Are you thinking about branching to TV?
Listen, if you're a food magazine and you're not involved in TV, there's just no excuse. We should be having a project that's more ours. And that's something we're working on, we're developing, and I would really love to give you the details, but there's not really details to be given at this moment. All I can say is that yeah, that's a priority. As we're constantly reminded here, Bon Appétit isn't just a magazine, it's a brand. So there is TV, and there is websites, and there will be an app. There are cookbooks and ebooks and we have an HSN deal — Home Shopping Network — that's a big project that's going to be launching in late fall.
So you've got your hands full.
Yeah, it's funny, it's like those old days when you just put out a magazine, we look back at them longingly. No, it's exciting. I'd rather have too much to do than too little to do. And hopefully, obviously, the aim is you hire a lot of smart people who will love to take ownership of these various factions of the brand and run with them. It's exciting and it's a little daunting, but hopefully it's one of those things once you kind of start doing it and you get a handle on it then it becomes less and less daunting and more natural.

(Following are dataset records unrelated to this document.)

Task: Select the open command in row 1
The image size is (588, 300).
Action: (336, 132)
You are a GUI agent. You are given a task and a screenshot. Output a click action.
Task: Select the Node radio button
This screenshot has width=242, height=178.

And where do you see it going?
What's important to me is keeping those one and a half million readers we have and building on that. There are a lot of readers who read Eater or read the Times food section who are going to Roberta's out in Brooklyn or this pop-up or that pop-up who aren't reading Bon App and I think they should be. I think we need to speak to them, those people who are obsessive about food and really on top of every day what's going on in the food world. As well as my mom who subscribes and my sister who subscribes and half my friends from high school who are already subscribers.
Why the divide? I mean, all those things are one and the same, right?
I don't know, that's a good question. I think for whatever reason, the magazine in the past was not speaking as much to the average Eater reader, for instance. And that's something where I was like, you know what, these people, people who are logging on to food blogs and websites everyday who really care about food and love to cook, they should be reading this magazine. We need to speak to them as much as we are already speaking to our core audience. And there is not as much crossover as I think there should have been in the past.
Food should always be about more than just food. There should be people, there should be travel, there should be style. There should be all of these elements. Food is sort of a fulcrum which we balance our lives on, whether it's going to meet friends for dinner or planning a trip around where you want to go eat, or what you're wearing to dinner that night, so much of it is around food.
Because you know what? Going to ruins is boring. And you have to plan your trip around something. But yeah, when I was growing up, I mean we weren't gourmands or anything, but when we were on a trip at breakfast we were talking about where we were gonna eat lunch, and at lunch we were talking about where we were having dinner, and at dinner we would talk about where we were having dinner the next day.
So yeah, maybe we were skiing or going to the beach in between, but the meals were always the pillars of the day. So you can do that, but let's get in all that stuff in between, before, after and during the meal. Because it's never just about the food.